Directive:
Turn every line of the records below into a Markdown table with the columns Row and Record line. Give each nonblank line its own numbered row, and omit blank lines.

Material shown:
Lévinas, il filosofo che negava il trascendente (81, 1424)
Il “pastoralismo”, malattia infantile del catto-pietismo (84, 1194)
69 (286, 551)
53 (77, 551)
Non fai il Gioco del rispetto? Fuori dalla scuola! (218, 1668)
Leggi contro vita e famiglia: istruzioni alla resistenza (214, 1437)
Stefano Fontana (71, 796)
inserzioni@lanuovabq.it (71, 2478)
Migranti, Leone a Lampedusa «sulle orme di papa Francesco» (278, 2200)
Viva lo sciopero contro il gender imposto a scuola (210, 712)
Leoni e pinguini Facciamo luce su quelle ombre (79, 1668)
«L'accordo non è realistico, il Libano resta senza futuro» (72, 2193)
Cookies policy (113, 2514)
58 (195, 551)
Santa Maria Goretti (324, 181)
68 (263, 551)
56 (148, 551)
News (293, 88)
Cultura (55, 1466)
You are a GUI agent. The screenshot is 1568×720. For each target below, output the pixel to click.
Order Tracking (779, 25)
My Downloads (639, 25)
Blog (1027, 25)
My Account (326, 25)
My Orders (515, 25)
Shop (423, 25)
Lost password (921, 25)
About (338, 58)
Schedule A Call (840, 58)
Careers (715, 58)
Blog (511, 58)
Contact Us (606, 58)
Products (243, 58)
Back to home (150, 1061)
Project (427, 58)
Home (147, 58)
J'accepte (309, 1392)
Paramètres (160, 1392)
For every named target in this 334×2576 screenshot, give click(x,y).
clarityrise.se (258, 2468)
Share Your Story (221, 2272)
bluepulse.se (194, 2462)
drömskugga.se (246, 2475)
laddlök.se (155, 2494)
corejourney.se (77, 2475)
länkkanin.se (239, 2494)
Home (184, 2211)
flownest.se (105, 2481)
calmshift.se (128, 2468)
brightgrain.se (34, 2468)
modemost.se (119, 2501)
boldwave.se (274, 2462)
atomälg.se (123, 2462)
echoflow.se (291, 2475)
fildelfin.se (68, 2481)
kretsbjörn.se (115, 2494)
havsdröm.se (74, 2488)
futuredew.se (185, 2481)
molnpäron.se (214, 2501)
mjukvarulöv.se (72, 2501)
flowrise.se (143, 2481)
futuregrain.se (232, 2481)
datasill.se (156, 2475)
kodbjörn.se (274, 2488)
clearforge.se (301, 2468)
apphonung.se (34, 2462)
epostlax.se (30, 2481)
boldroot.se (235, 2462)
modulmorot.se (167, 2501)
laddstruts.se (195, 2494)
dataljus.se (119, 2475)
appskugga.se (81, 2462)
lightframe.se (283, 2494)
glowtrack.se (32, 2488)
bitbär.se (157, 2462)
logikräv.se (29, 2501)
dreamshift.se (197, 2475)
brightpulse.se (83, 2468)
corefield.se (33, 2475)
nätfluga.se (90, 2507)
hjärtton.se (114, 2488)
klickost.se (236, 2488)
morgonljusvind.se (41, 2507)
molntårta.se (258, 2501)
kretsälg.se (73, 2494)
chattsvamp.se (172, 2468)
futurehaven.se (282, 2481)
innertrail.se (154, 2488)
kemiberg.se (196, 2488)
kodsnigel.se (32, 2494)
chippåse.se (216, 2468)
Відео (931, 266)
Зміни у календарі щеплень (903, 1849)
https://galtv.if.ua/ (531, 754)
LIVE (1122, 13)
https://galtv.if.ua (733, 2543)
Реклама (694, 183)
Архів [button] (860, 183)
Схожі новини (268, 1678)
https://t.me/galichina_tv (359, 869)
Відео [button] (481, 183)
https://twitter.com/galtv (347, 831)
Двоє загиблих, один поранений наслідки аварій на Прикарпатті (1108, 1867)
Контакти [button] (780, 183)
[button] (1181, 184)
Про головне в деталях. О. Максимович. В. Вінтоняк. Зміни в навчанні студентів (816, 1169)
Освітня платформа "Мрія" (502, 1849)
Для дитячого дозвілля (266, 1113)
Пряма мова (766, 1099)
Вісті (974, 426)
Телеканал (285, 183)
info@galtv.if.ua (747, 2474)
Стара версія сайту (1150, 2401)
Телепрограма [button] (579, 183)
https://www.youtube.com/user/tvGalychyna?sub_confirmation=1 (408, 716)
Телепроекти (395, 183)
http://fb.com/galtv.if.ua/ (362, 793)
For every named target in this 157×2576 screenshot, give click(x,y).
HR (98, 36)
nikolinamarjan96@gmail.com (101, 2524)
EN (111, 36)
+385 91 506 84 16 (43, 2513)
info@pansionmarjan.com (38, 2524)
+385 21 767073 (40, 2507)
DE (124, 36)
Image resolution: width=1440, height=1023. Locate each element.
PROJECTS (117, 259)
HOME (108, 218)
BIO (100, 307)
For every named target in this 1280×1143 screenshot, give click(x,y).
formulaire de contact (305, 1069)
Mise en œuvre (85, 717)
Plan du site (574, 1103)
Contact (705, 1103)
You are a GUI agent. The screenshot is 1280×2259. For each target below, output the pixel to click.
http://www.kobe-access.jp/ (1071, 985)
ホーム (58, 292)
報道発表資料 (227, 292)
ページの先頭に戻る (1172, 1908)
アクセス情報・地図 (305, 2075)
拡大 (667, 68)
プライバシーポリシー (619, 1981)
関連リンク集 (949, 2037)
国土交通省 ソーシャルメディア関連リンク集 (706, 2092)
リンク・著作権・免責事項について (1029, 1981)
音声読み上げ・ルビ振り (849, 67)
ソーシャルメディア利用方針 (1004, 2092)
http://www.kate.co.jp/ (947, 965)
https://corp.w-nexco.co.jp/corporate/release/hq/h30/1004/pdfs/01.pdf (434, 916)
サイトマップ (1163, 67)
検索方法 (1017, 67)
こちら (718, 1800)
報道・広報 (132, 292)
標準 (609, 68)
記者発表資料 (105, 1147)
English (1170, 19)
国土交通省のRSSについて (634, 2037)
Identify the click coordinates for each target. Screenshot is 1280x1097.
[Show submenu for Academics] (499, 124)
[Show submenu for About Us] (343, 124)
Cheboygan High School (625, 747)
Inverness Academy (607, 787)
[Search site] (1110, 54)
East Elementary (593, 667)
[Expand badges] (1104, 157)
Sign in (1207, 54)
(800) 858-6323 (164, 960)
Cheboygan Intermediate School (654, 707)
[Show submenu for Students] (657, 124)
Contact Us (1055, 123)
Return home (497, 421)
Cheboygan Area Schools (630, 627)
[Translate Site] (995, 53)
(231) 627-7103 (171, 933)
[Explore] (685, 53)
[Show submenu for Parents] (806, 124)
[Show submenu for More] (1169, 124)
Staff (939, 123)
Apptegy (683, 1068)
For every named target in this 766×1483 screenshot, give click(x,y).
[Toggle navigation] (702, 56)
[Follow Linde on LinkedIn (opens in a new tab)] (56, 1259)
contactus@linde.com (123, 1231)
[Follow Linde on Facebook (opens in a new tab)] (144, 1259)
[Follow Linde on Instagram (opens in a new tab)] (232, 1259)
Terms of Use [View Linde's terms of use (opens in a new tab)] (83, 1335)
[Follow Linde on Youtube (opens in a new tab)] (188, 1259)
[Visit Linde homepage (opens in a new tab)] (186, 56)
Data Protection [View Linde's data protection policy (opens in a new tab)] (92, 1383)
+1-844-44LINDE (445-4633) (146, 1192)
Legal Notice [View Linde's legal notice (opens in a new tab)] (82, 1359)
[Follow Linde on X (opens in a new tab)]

Written solution:
| Row | Record line |
|---|---|
| 1 | Lévinas, il filosofo che negava il trascendente (81, 1424) |
| 2 | Il “pastoralismo”, malattia infantile del catto-pietismo (84, 1194) |
| 3 | 69 (286, 551) |
| 4 | 53 (77, 551) |
| 5 | Non fai il Gioco del rispetto? Fuori dalla scuola! (218, 1668) |
| 6 | Leggi contro vita e famiglia: istruzioni alla resistenza (214, 1437) |
| 7 | Stefano Fontana (71, 796) |
| 8 | inserzioni@lanuovabq.it (71, 2478) |
| 9 | Migranti, Leone a Lampedusa «sulle orme di papa Francesco» (278, 2200) |
| 10 | Viva lo sciopero contro il gender imposto a scuola (210, 712) |
| 11 | Leoni e pinguini Facciamo luce su quelle ombre (79, 1668) |
| 12 | «L'accordo non è realistico, il Libano resta senza futuro» (72, 2193) |
| 13 | Cookies policy (113, 2514) |
| 14 | 58 (195, 551) |
| 15 | Santa Maria Goretti (324, 181) |
| 16 | 68 (263, 551) |
| 17 | 56 (148, 551) |
| 18 | News (293, 88) |
| 19 | Cultura (55, 1466) |
| 20 | You are a GUI agent. The screenshot is 1568×720. For each target below, output the pixel to click. |
| 21 | Order Tracking (779, 25) |
| 22 | My Downloads (639, 25) |
| 23 | Blog (1027, 25) |
| 24 | My Account (326, 25) |
| 25 | My Orders (515, 25) |
| 26 | Shop (423, 25) |
| 27 | Lost password (921, 25) |
| 28 | About (338, 58) |
| 29 | Schedule A Call (840, 58) |
| 30 | Careers (715, 58) |
| 31 | Blog (511, 58) |
| 32 | Contact Us (606, 58) |
| 33 | Products (243, 58) |
| 34 | Back to home (150, 1061) |
| 35 | Project (427, 58) |
| 36 | Home (147, 58) |
| 37 | J'accepte (309, 1392) |
| 38 | Paramètres (160, 1392) |
| 39 | For every named target in this 334×2576 screenshot, give click(x,y). |
| 40 | clarityrise.se (258, 2468) |
| 41 | Share Your Story (221, 2272) |
| 42 | bluepulse.se (194, 2462) |
| 43 | drömskugga.se (246, 2475) |
| 44 | laddlök.se (155, 2494) |
| 45 | corejourney.se (77, 2475) |
| 46 | länkkanin.se (239, 2494) |
| 47 | Home (184, 2211) |
| 48 | flownest.se (105, 2481) |
| 49 | calmshift.se (128, 2468) |
| 50 | brightgrain.se (34, 2468) |
| 51 | modemost.se (119, 2501) |
| 52 | boldwave.se (274, 2462) |
| 53 | atomälg.se (123, 2462) |
| 54 | echoflow.se (291, 2475) |
| 55 | fildelfin.se (68, 2481) |
| 56 | kretsbjörn.se (115, 2494) |
| 57 | havsdröm.se (74, 2488) |
| 58 | futuredew.se (185, 2481) |
| 59 | molnpäron.se (214, 2501) |
| 60 | mjukvarulöv.se (72, 2501) |
| 61 | flowrise.se (143, 2481) |
| 62 | futuregrain.se (232, 2481) |
| 63 | datasill.se (156, 2475) |
| 64 | kodbjörn.se (274, 2488) |
| 65 | clearforge.se (301, 2468) |
| 66 | apphonung.se (34, 2462) |
| 67 | epostlax.se (30, 2481) |
| 68 | boldroot.se (235, 2462) |
| 69 | modulmorot.se (167, 2501) |
| 70 | laddstruts.se (195, 2494) |
| 71 | dataljus.se (119, 2475) |
| 72 | appskugga.se (81, 2462) |
| 73 | lightframe.se (283, 2494) |
| 74 | glowtrack.se (32, 2488) |
| 75 | bitbär.se (157, 2462) |
| 76 | logikräv.se (29, 2501) |
| 77 | dreamshift.se (197, 2475) |
| 78 | brightpulse.se (83, 2468) |
| 79 | corefield.se (33, 2475) |
| 80 | nätfluga.se (90, 2507) |
| 81 | hjärtton.se (114, 2488) |
| 82 | klickost.se (236, 2488) |
| 83 | morgonljusvind.se (41, 2507) |
| 84 | molntårta.se (258, 2501) |
| 85 | kretsälg.se (73, 2494) |
| 86 | chattsvamp.se (172, 2468) |
| 87 | futurehaven.se (282, 2481) |
| 88 | innertrail.se (154, 2488) |
| 89 | kemiberg.se (196, 2488) |
| 90 | kodsnigel.se (32, 2494) |
| 91 | chippåse.se (216, 2468) |
| 92 | Відео (931, 266) |
| 93 | Зміни у календарі щеплень (903, 1849) |
| 94 | https://galtv.if.ua/ (531, 754) |
| 95 | LIVE (1122, 13) |
| 96 | https://galtv.if.ua (733, 2543) |
| 97 | Реклама (694, 183) |
| 98 | Архів [button] (860, 183) |
| 99 | Схожі новини (268, 1678) |
| 100 | https://t.me/galichina_tv (359, 869) |
| 101 | Відео [button] (481, 183) |
| 102 | https://twitter.com/galtv (347, 831) |
| 103 | Двоє загиблих, один поранений наслідки аварій на Прикарпатті (1108, 1867) |
| 104 | Контакти [button] (780, 183) |
| 105 | [button] (1181, 184) |
| 106 | Про головне в деталях. О. Максимович. В. Вінтоняк. Зміни в навчанні студентів (816, 1169) |
| 107 | Освітня платформа "Мрія" (502, 1849) |
| 108 | Для дитячого дозвілля (266, 1113) |
| 109 | Пряма мова (766, 1099) |
| 110 | Вісті (974, 426) |
| 111 | Телеканал (285, 183) |
| 112 | info@galtv.if.ua (747, 2474) |
| 113 | Стара версія сайту (1150, 2401) |
| 114 | Телепрограма [button] (579, 183) |
| 115 | https://www.youtube.com/user/tvGalychyna?sub_confirmation=1 (408, 716) |
| 116 | Телепроекти (395, 183) |
| 117 | http://fb.com/galtv.if.ua/ (362, 793) |
| 118 | For every named target in this 157×2576 screenshot, give click(x,y). |
| 119 | HR (98, 36) |
| 120 | nikolinamarjan96@gmail.com (101, 2524) |
| 121 | EN (111, 36) |
| 122 | +385 91 506 84 16 (43, 2513) |
| 123 | info@pansionmarjan.com (38, 2524) |
| 124 | +385 21 767073 (40, 2507) |
| 125 | DE (124, 36) |
| 126 | Image resolution: width=1440, height=1023. Locate each element. |
| 127 | PROJECTS (117, 259) |
| 128 | HOME (108, 218) |
| 129 | BIO (100, 307) |
| 130 | For every named target in this 1280×1143 screenshot, give click(x,y). |
| 131 | formulaire de contact (305, 1069) |
| 132 | Mise en œuvre (85, 717) |
| 133 | Plan du site (574, 1103) |
| 134 | Contact (705, 1103) |
| 135 | You are a GUI agent. The screenshot is 1280×2259. For each target below, output the pixel to click. |
| 136 | http://www.kobe-access.jp/ (1071, 985) |
| 137 | ホーム (58, 292) |
| 138 | 報道発表資料 (227, 292) |
| 139 | ページの先頭に戻る (1172, 1908) |
| 140 | アクセス情報・地図 (305, 2075) |
| 141 | 拡大 (667, 68) |
| 142 | プライバシーポリシー (619, 1981) |
| 143 | 関連リンク集 (949, 2037) |
| 144 | 国土交通省 ソーシャルメディア関連リンク集 (706, 2092) |
| 145 | リンク・著作権・免責事項について (1029, 1981) |
| 146 | 音声読み上げ・ルビ振り (849, 67) |
| 147 | ソーシャルメディア利用方針 (1004, 2092) |
| 148 | http://www.kate.co.jp/ (947, 965) |
| 149 | https://corp.w-nexco.co.jp/corporate/release/hq/h30/1004/pdfs/01.pdf (434, 916) |
| 150 | サイトマップ (1163, 67) |
| 151 | 検索方法 (1017, 67) |
| 152 | こちら (718, 1800) |
| 153 | 報道・広報 (132, 292) |
| 154 | 標準 (609, 68) |
| 155 | 記者発表資料 (105, 1147) |
| 156 | English (1170, 19) |
| 157 | 国土交通省のRSSについて (634, 2037) |
| 158 | Identify the click coordinates for each target. Screenshot is 1280x1097. |
| 159 | [Show submenu for Academics] (499, 124) |
| 160 | [Show submenu for About Us] (343, 124) |
| 161 | Cheboygan High School (625, 747) |
| 162 | Inverness Academy (607, 787) |
| 163 | [Search site] (1110, 54) |
| 164 | East Elementary (593, 667) |
| 165 | [Expand badges] (1104, 157) |
| 166 | Sign in (1207, 54) |
| 167 | (800) 858-6323 (164, 960) |
| 168 | Cheboygan Intermediate School (654, 707) |
| 169 | [Show submenu for Students] (657, 124) |
| 170 | Contact Us (1055, 123) |
| 171 | Return home (497, 421) |
| 172 | Cheboygan Area Schools (630, 627) |
| 173 | [Translate Site] (995, 53) |
| 174 | (231) 627-7103 (171, 933) |
| 175 | [Explore] (685, 53) |
| 176 | [Show submenu for Parents] (806, 124) |
| 177 | [Show submenu for More] (1169, 124) |
| 178 | Staff (939, 123) |
| 179 | Apptegy (683, 1068) |
| 180 | For every named target in this 766×1483 screenshot, give click(x,y). |
| 181 | [Toggle navigation] (702, 56) |
| 182 | [Follow Linde on LinkedIn (opens in a new tab)] (56, 1259) |
| 183 | contactus@linde.com (123, 1231) |
| 184 | [Follow Linde on Facebook (opens in a new tab)] (144, 1259) |
| 185 | [Follow Linde on Instagram (opens in a new tab)] (232, 1259) |
| 186 | Terms of Use [View Linde's terms of use (opens in a new tab)] (83, 1335) |
| 187 | [Follow Linde on Youtube (opens in a new tab)] (188, 1259) |
| 188 | [Visit Linde homepage (opens in a new tab)] (186, 56) |
| 189 | Data Protection [View Linde's data protection policy (opens in a new tab)] (92, 1383) |
| 190 | +1-844-44LINDE (445-4633) (146, 1192) |
| 191 | Legal Notice [View Linde's legal notice (opens in a new tab)] (82, 1359) |
| 192 | [Follow Linde on X (opens in a new tab)] |